Switch every "Viewport" in the entries below to "Display" and write all the entries out again, changing nothing else and leaving out the pictures.

Start of RECORD LIST

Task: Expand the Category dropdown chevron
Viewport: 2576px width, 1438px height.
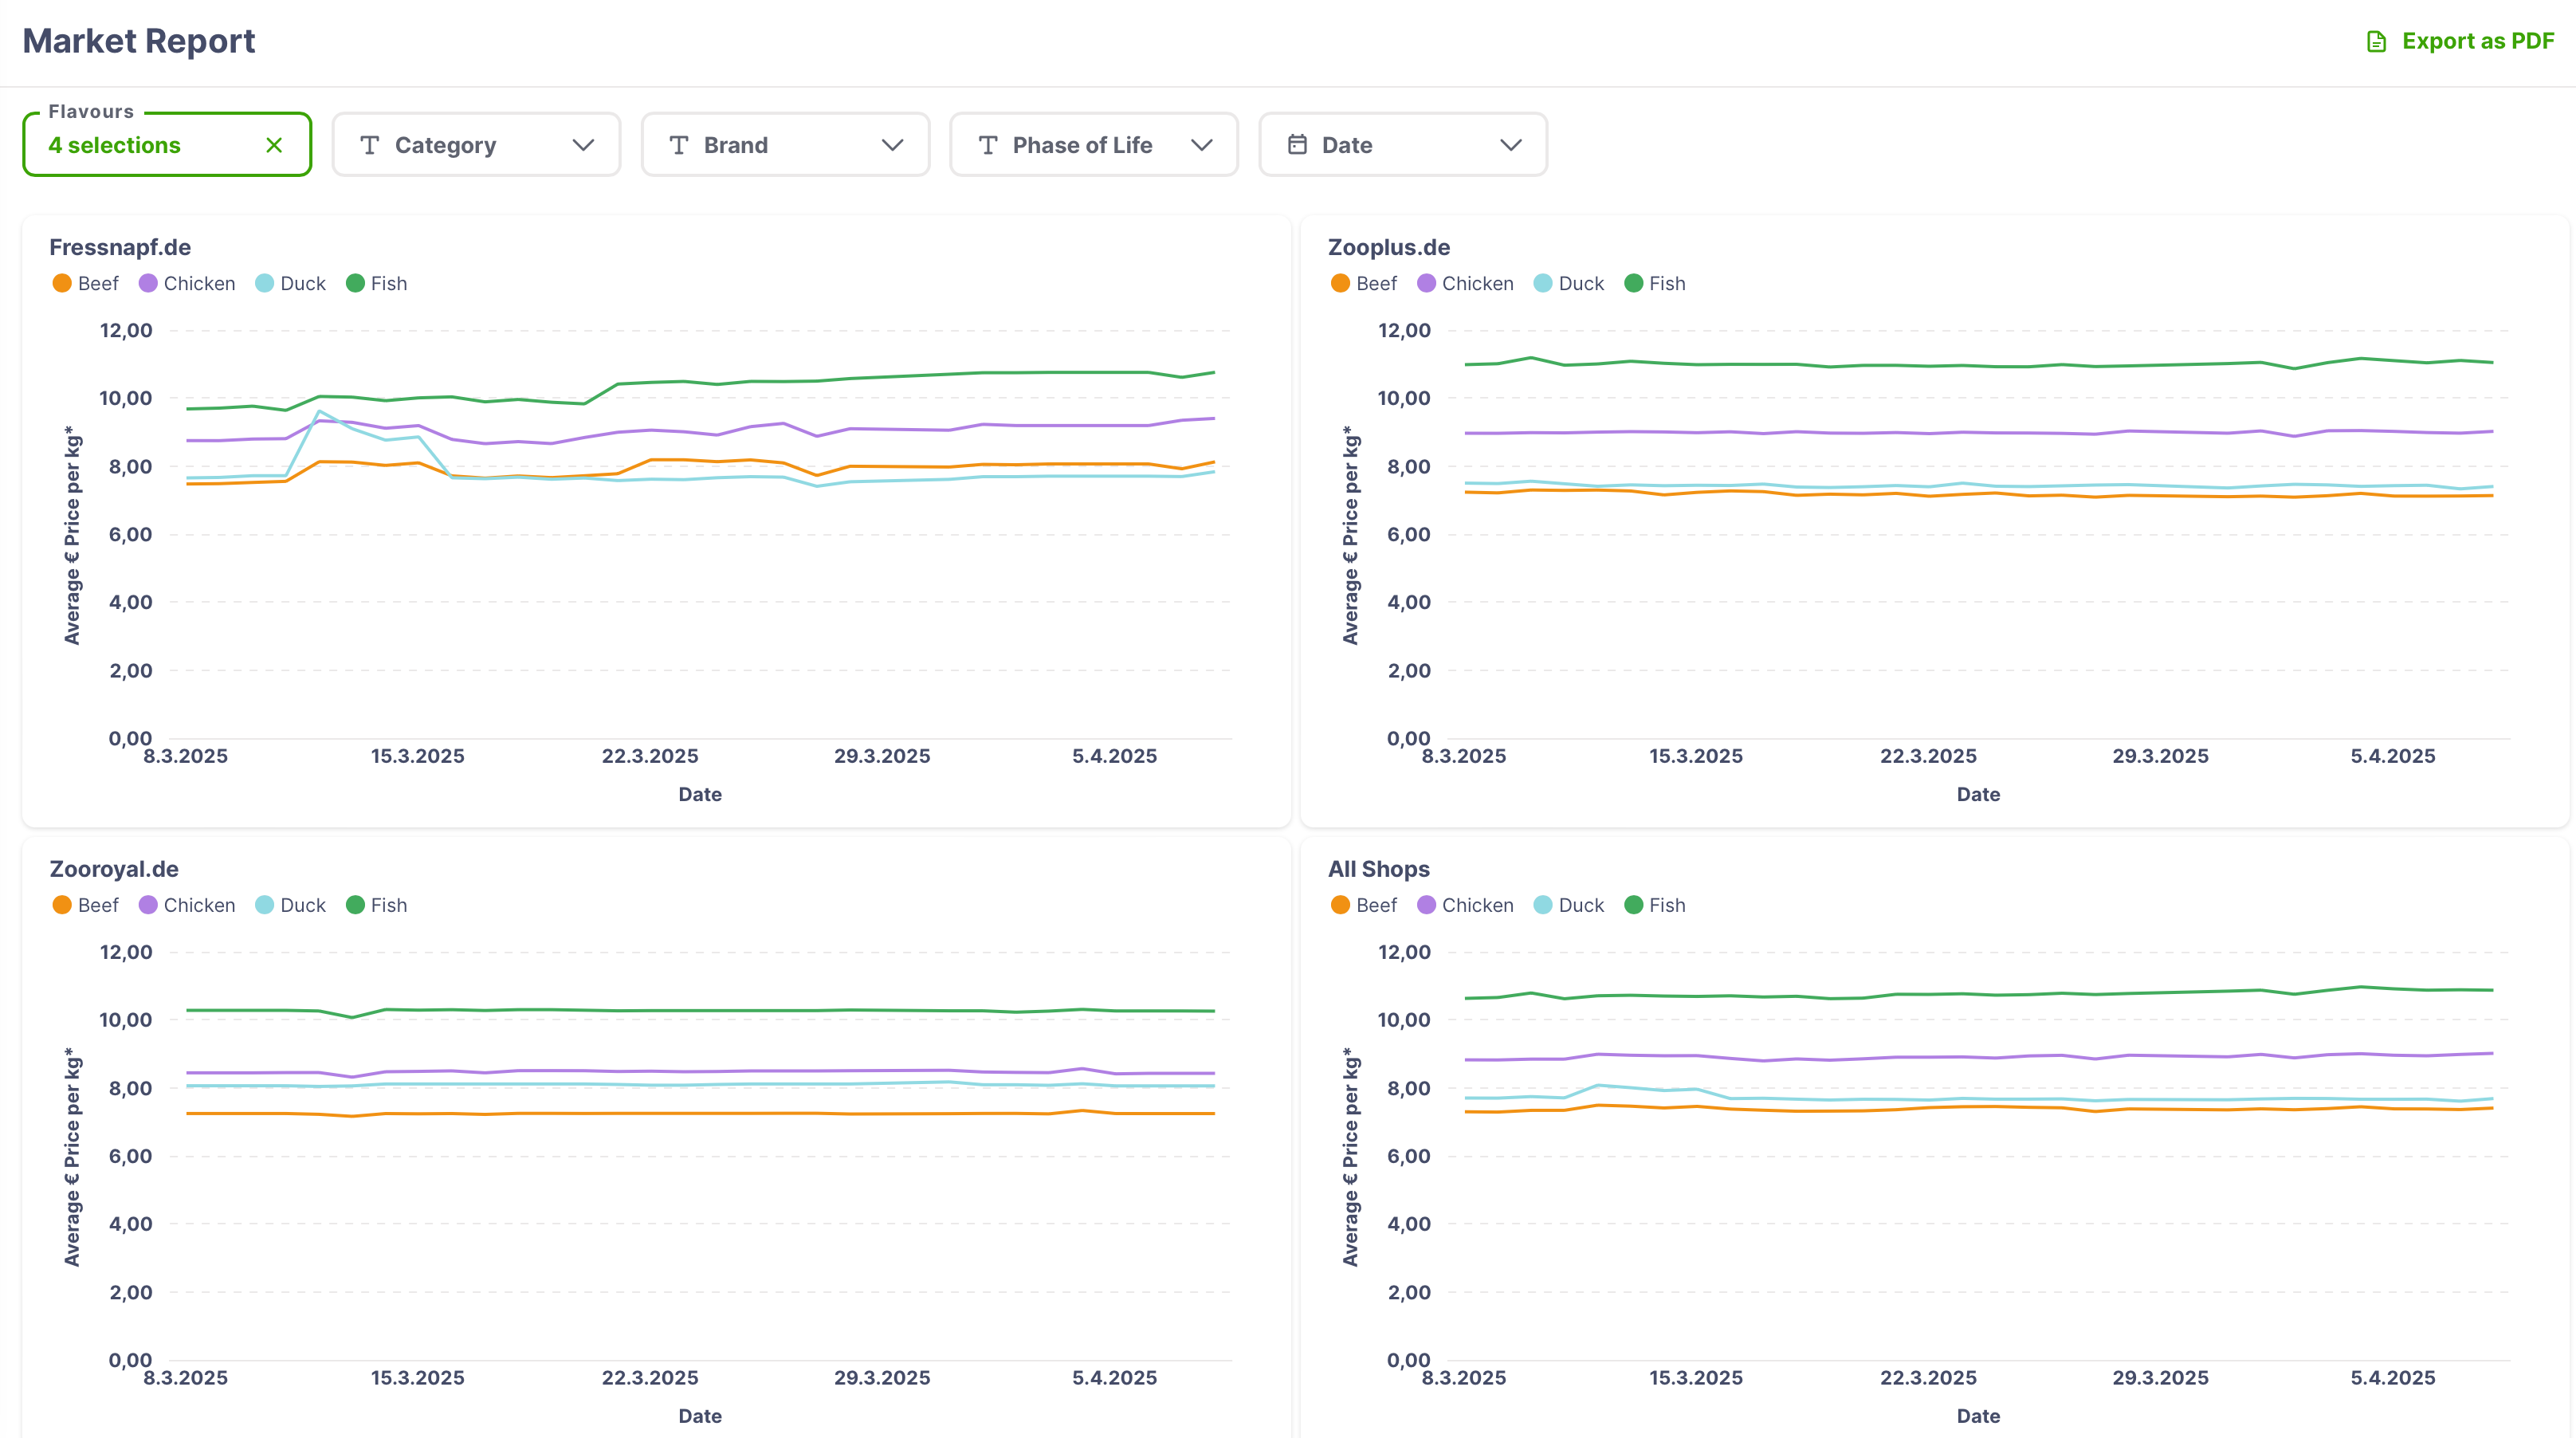Action: [x=583, y=145]
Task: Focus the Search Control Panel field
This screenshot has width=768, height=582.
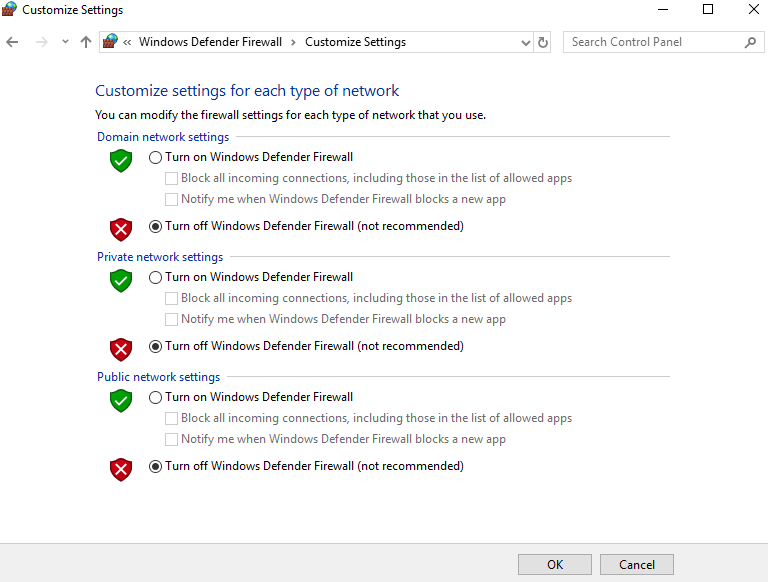Action: 655,42
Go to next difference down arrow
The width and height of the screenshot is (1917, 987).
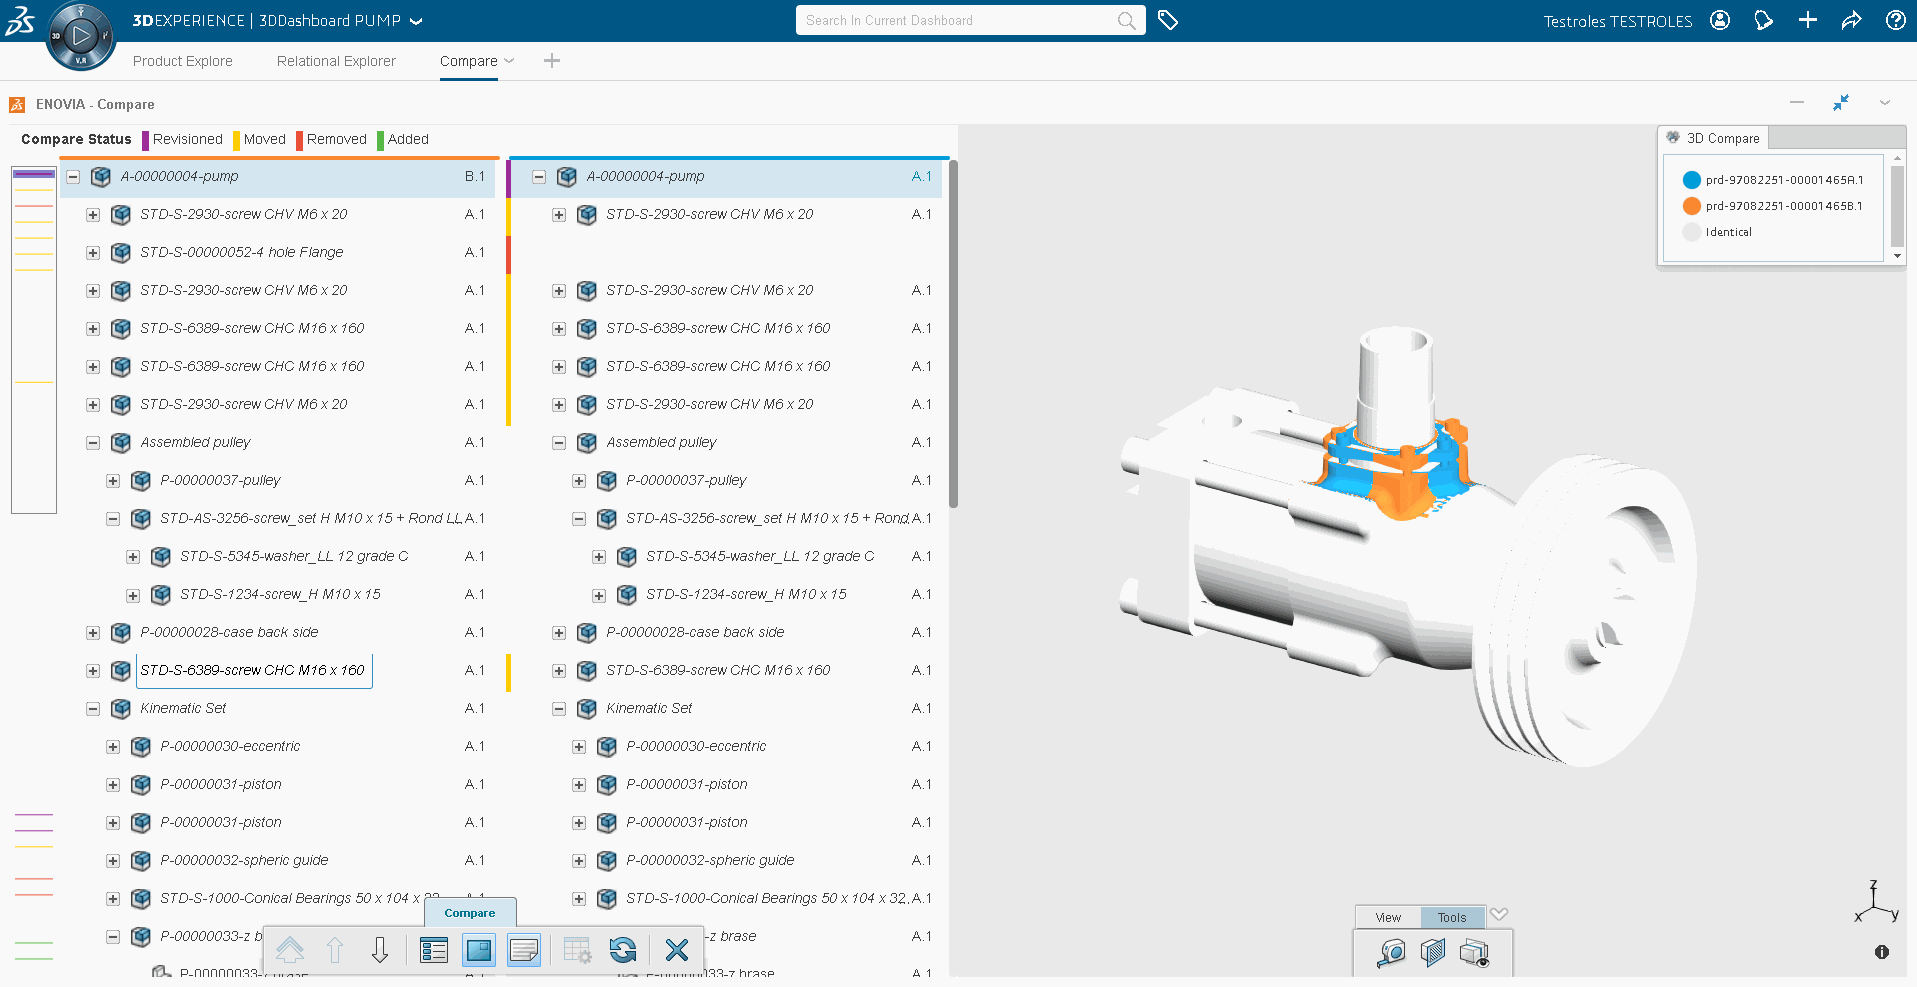click(380, 950)
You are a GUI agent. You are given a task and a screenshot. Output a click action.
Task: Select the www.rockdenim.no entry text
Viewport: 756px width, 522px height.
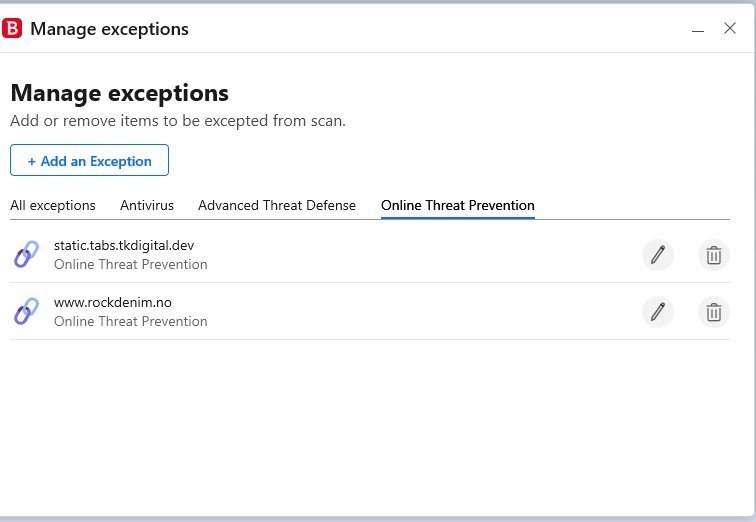[113, 302]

End of RECORD LIST

◆ RESULT OF THIS EXERCISE
Task: Expand the Category dropdown chevron
Display: 2576px width, 1438px height.
Action: [x=583, y=145]
Task: Focus the Search Control Panel field
This screenshot has width=768, height=582.
Action: 655,42
Go to next difference down arrow
The width and height of the screenshot is (1917, 987).
click(380, 950)
You are a GUI agent. You are given a task and a screenshot. Output a click action.
Task: Select the www.rockdenim.no entry text
Display: 756px width, 522px height.
[113, 302]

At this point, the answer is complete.